**DIRECTIONS**
From the entries below, return only the lines starting at the one that contains "[Zoeken] (140, 8)" and ending at the one that contains "YoungCapital IOS App (35, 2391)", exactly as they stand.
▬▬▬
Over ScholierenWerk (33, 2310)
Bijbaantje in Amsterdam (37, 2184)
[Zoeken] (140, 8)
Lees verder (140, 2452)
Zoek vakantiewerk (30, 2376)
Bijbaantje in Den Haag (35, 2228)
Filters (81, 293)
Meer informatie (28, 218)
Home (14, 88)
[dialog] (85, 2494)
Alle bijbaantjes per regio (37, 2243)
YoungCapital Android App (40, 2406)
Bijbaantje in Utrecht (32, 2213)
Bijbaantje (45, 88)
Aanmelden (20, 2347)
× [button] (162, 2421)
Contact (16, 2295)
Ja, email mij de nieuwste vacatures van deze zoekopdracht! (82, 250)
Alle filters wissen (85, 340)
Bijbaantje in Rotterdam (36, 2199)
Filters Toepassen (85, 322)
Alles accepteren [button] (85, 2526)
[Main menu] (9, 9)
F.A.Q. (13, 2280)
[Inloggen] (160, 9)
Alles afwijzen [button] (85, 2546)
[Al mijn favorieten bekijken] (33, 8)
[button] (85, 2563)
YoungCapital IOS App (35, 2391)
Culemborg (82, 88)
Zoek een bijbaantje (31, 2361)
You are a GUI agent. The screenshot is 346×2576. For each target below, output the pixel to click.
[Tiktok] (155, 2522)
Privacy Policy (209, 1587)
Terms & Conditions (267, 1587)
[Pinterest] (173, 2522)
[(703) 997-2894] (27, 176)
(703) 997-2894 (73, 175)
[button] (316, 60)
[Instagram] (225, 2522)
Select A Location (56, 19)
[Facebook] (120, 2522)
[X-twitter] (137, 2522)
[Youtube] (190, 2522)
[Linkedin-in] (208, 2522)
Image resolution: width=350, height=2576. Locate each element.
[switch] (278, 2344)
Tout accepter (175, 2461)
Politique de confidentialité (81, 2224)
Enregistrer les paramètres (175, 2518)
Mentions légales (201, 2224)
▬▬▬
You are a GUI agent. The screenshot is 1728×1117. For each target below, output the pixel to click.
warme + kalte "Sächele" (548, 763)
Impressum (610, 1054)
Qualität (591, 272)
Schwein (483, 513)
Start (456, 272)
▬▬▬
**RESULT**
[Zoeken] (140, 8)
Lees verder (140, 2452)
Zoek vakantiewerk (30, 2376)
Bijbaantje in Den Haag (35, 2228)
Filters (81, 293)
Meer informatie (28, 218)
Home (14, 88)
[dialog] (85, 2494)
Alle bijbaantjes per regio (37, 2243)
YoungCapital Android App (40, 2406)
Bijbaantje in Utrecht (32, 2213)
Bijbaantje (45, 88)
Aanmelden (20, 2347)
× [button] (162, 2421)
Contact (16, 2295)
Ja, email mij de nieuwste vacatures van deze zoekopdracht! (82, 250)
Alle filters wissen (85, 340)
Bijbaantje in Rotterdam (36, 2199)
Filters Toepassen (85, 322)
Alles accepteren [button] (85, 2526)
[Main menu] (9, 9)
F.A.Q. (13, 2280)
[Inloggen] (160, 9)
Alles afwijzen [button] (85, 2546)
[Al mijn favorieten bekijken] (33, 8)
[button] (85, 2563)
YoungCapital IOS App (35, 2391)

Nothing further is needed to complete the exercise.